Stated goal:
Rescale everything in the material from the line containing "Back to search results (77, 228)" down to the line containing "Support Us (78, 2320)", both included, rewriting each of those lines in full. Multiply both coordinates in every answer by 0.45 and round to whole numbers, with halves going up.

Data rows:
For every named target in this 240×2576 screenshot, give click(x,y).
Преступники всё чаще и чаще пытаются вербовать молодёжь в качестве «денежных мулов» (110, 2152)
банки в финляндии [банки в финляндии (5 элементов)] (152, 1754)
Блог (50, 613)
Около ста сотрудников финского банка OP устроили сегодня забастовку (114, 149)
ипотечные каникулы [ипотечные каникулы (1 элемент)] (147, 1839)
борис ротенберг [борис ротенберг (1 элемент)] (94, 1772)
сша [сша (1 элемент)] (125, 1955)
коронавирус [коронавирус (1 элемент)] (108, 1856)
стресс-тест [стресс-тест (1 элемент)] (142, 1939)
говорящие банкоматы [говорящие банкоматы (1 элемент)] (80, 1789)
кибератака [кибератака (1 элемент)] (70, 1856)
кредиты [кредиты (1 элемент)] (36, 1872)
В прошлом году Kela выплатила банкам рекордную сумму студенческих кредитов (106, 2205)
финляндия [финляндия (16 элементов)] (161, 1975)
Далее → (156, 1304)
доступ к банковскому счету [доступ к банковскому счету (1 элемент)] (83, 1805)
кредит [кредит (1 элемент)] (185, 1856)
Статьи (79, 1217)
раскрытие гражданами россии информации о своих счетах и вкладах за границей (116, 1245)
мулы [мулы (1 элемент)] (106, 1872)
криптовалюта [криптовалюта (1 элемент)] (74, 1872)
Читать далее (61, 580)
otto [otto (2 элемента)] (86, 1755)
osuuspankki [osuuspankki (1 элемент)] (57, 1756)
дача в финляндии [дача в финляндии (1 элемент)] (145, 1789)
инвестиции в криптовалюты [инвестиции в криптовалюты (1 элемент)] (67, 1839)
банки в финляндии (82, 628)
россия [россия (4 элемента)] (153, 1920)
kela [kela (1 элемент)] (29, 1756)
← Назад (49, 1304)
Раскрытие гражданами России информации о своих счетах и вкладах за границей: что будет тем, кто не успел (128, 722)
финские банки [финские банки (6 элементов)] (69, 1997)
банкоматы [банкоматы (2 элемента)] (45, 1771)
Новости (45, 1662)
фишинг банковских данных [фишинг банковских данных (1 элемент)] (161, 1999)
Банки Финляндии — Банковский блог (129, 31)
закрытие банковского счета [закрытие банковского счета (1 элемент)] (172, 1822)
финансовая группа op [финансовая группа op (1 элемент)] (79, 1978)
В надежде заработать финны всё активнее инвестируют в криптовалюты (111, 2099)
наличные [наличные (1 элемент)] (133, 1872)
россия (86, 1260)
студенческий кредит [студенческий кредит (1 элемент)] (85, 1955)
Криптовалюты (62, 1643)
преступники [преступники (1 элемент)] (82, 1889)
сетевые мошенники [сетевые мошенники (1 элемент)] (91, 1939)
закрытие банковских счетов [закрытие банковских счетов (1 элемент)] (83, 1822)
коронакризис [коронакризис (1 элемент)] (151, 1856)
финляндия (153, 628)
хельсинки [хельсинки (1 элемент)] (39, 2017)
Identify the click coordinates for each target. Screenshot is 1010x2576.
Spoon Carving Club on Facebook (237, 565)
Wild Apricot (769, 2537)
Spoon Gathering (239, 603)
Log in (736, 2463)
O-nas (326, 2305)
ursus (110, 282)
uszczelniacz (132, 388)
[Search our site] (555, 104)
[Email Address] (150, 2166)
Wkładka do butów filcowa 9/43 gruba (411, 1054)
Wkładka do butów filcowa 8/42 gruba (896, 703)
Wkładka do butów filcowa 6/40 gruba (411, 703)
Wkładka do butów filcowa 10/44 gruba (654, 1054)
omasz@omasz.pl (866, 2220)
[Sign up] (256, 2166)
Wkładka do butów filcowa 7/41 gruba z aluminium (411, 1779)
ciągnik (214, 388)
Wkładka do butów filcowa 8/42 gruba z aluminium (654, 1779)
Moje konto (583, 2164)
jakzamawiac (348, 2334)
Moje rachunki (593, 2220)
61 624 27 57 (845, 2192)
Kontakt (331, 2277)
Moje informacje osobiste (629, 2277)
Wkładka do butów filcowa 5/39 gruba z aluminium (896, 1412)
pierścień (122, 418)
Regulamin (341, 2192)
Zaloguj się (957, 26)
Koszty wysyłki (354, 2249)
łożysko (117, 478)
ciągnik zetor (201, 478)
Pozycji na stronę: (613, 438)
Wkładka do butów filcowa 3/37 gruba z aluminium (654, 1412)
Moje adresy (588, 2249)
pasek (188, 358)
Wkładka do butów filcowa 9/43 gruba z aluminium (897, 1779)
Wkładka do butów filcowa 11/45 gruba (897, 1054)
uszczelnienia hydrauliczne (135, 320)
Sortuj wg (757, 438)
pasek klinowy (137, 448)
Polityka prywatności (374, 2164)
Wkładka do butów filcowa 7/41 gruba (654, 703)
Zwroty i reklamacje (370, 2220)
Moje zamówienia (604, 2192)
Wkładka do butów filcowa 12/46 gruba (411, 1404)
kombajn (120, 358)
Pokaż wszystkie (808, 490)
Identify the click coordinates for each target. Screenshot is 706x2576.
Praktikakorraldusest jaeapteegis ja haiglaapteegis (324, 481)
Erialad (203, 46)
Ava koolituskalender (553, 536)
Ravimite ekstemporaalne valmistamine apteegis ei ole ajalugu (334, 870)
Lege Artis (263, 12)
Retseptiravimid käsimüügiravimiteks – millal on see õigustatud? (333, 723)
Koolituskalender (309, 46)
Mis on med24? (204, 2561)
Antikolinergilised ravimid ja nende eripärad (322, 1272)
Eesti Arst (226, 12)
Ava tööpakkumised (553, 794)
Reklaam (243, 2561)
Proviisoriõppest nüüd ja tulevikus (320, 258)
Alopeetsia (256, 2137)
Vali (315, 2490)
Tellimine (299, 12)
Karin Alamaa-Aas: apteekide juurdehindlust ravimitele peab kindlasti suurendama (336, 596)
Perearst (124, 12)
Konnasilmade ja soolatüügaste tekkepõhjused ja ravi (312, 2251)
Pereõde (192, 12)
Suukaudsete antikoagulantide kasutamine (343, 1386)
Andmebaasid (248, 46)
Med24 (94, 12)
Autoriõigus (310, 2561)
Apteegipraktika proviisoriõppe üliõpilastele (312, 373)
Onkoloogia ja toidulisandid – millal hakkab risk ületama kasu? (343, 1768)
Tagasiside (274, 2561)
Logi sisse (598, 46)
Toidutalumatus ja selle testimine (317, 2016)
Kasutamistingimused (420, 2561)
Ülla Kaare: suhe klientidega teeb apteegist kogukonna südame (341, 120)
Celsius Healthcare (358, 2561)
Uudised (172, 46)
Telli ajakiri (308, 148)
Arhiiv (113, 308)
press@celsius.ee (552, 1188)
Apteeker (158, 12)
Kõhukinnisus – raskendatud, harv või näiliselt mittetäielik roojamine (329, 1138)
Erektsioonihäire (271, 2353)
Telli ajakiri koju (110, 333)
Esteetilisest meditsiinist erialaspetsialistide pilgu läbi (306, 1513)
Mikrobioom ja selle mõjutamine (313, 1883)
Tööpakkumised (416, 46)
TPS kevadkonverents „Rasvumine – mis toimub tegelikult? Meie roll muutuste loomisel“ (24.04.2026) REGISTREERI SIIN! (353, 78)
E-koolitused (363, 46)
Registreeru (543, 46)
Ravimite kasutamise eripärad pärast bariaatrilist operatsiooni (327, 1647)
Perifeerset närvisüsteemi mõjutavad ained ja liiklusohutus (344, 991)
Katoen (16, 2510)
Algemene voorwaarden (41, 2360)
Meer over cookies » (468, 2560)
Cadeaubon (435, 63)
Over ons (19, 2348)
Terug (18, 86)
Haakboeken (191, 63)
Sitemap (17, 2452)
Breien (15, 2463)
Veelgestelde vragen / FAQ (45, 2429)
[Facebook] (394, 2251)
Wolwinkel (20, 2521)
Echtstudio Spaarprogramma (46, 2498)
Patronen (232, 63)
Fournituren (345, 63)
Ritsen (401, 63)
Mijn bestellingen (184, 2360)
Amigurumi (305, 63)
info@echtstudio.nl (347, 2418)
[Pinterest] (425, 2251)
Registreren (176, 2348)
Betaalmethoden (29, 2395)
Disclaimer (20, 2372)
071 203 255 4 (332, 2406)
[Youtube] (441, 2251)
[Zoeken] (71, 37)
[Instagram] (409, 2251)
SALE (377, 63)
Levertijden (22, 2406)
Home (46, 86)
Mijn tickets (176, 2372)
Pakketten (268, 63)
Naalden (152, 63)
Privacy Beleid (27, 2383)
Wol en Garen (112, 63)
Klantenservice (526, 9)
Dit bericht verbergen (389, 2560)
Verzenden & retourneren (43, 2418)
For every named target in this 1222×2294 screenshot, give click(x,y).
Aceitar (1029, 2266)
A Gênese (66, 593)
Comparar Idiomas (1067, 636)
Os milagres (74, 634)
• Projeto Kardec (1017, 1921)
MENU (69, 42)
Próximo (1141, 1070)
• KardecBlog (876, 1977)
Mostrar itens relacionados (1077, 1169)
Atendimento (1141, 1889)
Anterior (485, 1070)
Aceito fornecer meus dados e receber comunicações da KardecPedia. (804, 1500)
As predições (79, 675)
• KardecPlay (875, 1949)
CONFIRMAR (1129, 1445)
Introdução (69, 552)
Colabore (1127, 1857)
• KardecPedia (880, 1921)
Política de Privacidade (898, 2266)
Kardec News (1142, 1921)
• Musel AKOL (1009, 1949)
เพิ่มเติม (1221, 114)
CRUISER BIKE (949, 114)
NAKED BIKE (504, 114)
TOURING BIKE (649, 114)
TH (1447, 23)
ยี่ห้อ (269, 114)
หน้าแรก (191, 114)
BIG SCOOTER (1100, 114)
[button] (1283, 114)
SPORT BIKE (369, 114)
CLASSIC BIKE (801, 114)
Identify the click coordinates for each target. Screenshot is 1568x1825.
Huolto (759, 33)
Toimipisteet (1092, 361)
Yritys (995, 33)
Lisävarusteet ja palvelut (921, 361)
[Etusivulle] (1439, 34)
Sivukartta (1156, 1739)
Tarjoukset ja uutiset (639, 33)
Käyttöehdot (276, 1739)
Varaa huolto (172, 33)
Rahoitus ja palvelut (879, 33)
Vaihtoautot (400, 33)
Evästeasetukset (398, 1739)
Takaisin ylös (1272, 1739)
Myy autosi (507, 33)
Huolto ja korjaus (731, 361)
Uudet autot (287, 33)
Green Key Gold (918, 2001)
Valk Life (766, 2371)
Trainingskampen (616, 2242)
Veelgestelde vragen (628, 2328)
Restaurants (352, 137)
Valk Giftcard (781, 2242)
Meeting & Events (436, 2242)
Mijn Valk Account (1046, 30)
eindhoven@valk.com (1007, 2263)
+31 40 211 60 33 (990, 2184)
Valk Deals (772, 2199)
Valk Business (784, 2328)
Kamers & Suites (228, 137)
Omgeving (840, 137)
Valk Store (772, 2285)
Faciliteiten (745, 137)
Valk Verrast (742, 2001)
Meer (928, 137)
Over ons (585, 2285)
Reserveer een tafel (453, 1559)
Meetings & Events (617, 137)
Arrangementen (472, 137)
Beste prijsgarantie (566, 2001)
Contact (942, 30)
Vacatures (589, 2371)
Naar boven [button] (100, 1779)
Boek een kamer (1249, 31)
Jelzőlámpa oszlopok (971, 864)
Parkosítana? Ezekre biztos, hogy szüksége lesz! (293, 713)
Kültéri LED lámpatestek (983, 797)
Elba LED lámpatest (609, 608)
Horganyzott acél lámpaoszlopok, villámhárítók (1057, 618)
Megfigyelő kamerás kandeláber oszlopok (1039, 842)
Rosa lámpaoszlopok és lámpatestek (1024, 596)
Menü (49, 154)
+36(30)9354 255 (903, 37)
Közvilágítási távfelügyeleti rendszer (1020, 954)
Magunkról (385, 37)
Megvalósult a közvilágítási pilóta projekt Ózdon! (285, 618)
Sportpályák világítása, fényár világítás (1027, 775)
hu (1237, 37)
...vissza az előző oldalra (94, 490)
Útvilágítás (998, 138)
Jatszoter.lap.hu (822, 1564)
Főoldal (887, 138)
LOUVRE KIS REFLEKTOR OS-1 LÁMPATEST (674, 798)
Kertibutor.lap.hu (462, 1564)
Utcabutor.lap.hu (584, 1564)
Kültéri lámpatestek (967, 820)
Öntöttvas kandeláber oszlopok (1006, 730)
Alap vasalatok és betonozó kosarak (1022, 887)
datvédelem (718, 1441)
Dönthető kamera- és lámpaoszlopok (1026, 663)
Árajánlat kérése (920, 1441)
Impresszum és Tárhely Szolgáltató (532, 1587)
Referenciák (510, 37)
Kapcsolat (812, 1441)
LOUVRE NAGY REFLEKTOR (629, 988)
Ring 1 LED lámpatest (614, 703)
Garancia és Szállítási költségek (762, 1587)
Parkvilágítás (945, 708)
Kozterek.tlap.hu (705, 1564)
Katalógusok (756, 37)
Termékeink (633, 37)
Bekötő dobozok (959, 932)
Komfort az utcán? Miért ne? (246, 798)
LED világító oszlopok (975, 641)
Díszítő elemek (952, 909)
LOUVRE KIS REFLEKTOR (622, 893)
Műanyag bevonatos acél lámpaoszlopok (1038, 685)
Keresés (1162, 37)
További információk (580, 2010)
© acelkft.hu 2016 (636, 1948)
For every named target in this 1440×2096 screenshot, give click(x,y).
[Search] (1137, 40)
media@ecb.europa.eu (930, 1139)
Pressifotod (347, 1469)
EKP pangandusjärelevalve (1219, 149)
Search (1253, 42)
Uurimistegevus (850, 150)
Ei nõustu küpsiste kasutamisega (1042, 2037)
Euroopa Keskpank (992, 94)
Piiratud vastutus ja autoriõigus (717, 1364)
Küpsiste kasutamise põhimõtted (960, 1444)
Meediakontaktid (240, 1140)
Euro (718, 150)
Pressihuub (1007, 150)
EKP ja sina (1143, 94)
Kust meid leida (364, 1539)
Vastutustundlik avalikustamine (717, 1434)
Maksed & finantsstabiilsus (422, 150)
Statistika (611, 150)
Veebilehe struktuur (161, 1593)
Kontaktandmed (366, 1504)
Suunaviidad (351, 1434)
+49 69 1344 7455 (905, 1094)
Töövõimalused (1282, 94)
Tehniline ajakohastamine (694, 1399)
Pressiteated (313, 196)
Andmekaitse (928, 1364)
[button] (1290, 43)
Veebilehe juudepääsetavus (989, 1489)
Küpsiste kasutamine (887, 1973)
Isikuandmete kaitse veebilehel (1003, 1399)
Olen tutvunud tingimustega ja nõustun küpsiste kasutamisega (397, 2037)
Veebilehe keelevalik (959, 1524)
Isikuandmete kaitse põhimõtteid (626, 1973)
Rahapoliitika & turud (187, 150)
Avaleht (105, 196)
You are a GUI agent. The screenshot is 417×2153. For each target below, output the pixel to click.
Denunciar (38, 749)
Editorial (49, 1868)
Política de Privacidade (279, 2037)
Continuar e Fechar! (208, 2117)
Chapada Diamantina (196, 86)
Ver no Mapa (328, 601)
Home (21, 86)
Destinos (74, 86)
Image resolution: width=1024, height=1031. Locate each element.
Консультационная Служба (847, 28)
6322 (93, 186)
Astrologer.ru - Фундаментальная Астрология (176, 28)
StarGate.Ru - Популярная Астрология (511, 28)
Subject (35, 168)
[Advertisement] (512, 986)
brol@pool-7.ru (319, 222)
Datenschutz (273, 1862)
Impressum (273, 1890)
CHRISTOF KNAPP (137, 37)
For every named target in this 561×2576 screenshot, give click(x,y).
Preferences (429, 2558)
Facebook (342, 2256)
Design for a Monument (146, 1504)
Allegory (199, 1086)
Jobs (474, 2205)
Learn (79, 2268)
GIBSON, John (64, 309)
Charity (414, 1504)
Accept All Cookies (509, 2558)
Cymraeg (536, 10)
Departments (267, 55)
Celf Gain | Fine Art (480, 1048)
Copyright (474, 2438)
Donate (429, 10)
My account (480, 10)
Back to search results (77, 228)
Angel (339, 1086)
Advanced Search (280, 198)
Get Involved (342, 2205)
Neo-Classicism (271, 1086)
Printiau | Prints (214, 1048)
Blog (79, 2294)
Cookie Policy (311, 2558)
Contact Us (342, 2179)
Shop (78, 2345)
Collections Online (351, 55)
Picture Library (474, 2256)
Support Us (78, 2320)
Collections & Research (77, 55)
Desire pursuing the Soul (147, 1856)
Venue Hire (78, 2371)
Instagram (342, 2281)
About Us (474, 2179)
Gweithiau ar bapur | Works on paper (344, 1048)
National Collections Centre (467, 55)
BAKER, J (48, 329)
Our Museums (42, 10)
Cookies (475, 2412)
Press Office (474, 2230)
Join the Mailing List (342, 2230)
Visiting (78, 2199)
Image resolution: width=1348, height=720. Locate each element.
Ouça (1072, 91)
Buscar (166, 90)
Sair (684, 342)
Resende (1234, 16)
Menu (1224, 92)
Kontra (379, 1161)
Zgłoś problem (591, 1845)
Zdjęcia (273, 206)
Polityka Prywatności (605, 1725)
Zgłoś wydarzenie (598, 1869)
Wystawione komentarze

Output below:
Back to search results (35, 103)
Angel (153, 489)
Advanced Search (126, 89)
Get Involved (154, 992)
Neo-Classicism (122, 489)
Printiau | Prints (96, 472)
Blog (36, 1032)
Cookie Policy (140, 1151)
Contact Us (154, 981)
Shop (35, 1055)
Collections Online (158, 25)
Picture Library (213, 1015)
Support Us (35, 1044)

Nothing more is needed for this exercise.